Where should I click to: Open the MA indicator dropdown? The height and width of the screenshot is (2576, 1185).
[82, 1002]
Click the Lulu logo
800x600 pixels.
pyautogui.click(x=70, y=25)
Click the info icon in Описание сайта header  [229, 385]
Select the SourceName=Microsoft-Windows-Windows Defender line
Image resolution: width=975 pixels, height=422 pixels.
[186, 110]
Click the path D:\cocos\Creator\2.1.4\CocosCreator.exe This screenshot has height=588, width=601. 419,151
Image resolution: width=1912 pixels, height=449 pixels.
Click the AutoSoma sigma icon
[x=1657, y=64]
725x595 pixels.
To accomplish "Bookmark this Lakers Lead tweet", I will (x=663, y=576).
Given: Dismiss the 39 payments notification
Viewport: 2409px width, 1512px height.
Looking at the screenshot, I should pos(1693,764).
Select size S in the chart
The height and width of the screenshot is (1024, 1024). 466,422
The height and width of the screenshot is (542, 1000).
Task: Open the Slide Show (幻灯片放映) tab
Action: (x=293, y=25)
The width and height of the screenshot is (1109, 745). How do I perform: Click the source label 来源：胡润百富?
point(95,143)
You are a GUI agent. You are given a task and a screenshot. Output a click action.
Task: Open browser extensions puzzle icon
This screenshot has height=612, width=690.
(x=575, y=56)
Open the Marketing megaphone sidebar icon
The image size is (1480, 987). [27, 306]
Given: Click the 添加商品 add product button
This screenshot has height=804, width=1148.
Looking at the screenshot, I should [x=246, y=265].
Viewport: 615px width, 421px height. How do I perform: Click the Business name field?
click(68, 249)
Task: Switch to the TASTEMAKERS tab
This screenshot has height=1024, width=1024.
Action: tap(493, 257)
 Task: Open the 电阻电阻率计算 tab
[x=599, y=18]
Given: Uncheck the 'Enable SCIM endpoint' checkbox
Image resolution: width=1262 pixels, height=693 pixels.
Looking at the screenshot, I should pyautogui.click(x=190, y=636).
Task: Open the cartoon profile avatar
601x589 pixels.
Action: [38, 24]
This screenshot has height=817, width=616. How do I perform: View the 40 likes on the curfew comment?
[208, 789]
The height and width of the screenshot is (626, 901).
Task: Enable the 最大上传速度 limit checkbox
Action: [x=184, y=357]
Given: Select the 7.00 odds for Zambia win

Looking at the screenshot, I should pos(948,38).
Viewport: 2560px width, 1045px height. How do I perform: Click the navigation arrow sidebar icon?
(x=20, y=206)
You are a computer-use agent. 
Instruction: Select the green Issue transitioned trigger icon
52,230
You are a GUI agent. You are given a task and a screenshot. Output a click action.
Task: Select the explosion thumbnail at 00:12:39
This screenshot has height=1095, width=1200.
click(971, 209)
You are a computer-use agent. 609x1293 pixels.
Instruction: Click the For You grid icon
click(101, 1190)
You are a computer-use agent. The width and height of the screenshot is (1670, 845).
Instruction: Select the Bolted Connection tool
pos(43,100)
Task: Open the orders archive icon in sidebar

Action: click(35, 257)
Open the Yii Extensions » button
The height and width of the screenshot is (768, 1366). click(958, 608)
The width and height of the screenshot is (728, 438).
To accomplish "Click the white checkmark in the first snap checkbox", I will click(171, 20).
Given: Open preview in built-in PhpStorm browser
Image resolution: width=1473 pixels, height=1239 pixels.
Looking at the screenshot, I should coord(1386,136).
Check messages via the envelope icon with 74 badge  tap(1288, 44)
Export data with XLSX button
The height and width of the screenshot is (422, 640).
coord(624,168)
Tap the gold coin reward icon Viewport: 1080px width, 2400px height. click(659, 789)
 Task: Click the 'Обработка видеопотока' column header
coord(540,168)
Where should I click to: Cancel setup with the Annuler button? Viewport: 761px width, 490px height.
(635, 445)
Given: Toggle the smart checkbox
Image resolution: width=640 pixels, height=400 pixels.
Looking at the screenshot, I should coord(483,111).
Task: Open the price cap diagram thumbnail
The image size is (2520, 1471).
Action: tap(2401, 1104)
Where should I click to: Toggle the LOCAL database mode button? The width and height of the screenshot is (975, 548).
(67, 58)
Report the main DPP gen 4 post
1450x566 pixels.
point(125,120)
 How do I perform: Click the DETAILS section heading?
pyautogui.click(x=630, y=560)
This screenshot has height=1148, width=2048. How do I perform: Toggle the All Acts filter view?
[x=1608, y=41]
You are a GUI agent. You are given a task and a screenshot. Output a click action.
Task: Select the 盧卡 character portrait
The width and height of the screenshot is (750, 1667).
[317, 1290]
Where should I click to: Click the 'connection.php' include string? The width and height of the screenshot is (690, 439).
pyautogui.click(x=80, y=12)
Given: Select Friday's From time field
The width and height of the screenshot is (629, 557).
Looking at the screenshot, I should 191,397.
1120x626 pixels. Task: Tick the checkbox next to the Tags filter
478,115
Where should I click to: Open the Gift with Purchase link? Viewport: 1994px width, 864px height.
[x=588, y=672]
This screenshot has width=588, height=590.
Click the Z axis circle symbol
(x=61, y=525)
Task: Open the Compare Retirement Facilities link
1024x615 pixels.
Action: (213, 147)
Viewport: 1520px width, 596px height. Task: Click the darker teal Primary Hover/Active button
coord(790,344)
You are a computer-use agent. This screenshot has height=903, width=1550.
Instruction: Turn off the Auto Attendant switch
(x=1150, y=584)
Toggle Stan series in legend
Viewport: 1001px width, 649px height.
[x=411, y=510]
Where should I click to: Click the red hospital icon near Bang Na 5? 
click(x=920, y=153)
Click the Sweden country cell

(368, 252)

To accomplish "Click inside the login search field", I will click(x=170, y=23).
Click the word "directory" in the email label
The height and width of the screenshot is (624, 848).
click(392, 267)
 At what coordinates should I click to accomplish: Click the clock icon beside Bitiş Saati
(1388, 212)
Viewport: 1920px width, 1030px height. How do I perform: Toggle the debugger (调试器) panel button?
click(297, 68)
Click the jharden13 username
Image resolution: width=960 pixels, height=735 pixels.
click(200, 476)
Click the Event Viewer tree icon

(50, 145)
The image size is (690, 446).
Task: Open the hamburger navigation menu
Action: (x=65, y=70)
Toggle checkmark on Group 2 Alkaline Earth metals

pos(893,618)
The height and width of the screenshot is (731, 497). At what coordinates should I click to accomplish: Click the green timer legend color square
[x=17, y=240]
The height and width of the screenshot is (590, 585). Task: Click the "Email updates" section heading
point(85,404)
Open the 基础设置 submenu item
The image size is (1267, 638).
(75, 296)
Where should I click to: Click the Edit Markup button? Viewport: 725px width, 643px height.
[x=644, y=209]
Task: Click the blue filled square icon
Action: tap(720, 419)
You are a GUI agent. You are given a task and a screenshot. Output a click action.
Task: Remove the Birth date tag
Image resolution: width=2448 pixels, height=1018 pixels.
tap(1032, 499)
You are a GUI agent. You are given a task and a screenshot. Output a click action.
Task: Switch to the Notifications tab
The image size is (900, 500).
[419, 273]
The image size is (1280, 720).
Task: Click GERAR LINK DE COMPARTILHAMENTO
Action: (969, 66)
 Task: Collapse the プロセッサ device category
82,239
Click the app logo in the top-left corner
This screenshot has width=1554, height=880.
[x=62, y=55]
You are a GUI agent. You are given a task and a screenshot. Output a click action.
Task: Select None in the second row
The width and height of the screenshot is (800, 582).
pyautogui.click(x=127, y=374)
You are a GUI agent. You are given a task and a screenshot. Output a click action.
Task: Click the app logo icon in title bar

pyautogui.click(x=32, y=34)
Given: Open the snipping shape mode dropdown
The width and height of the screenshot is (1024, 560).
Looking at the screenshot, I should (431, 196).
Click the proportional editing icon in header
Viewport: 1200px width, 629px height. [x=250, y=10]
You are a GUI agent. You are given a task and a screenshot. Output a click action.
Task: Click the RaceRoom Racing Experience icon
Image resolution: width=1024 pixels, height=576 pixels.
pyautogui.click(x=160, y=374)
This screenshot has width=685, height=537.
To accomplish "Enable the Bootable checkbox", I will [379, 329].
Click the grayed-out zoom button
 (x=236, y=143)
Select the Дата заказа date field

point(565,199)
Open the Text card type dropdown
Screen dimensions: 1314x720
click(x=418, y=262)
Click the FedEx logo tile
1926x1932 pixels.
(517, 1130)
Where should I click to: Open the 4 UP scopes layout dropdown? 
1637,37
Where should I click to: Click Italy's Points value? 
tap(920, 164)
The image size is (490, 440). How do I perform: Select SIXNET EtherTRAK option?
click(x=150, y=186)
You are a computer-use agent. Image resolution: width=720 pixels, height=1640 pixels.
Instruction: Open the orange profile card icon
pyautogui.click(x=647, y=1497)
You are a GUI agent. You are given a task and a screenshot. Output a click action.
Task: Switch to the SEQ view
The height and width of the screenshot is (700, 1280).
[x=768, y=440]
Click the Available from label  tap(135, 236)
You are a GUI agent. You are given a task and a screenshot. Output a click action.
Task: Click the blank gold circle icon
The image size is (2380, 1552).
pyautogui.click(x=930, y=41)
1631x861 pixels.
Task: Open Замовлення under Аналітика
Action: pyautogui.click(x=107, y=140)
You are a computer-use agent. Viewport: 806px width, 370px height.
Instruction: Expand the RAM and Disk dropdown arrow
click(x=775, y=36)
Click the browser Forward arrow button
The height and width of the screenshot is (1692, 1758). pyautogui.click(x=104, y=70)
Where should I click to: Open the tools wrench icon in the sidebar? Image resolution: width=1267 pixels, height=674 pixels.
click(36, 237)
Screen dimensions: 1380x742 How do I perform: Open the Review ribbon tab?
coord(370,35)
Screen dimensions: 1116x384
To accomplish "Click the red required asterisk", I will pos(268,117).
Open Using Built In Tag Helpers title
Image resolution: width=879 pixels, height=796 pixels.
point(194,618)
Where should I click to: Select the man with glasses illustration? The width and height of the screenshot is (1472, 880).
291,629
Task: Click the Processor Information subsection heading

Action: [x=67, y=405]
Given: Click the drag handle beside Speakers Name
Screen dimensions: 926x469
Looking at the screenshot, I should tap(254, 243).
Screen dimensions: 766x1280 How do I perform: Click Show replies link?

● ● ● ●

**Exercise objective**
Which lines run from the one containing "Where should I click to: Open the tools" to the end of the records? Transcribe exactly those, both ends included.

**Solution to the exercise**
Where should I click to: Open the tools wrench icon in the sidebar? Image resolution: width=1267 pixels, height=674 pixels.
click(36, 237)
Screen dimensions: 1380x742 How do I perform: Open the Review ribbon tab?
coord(370,35)
Screen dimensions: 1116x384
To accomplish "Click the red required asterisk", I will pos(268,117).
Open Using Built In Tag Helpers title
Image resolution: width=879 pixels, height=796 pixels.
point(194,618)
Where should I click to: Select the man with glasses illustration? The width and height of the screenshot is (1472, 880).
291,629
Task: Click the Processor Information subsection heading

Action: [x=67, y=405]
Given: Click the drag handle beside Speakers Name
Screen dimensions: 926x469
Looking at the screenshot, I should tap(254, 243).
Screen dimensions: 766x1280 How do I perform: Click Show replies link?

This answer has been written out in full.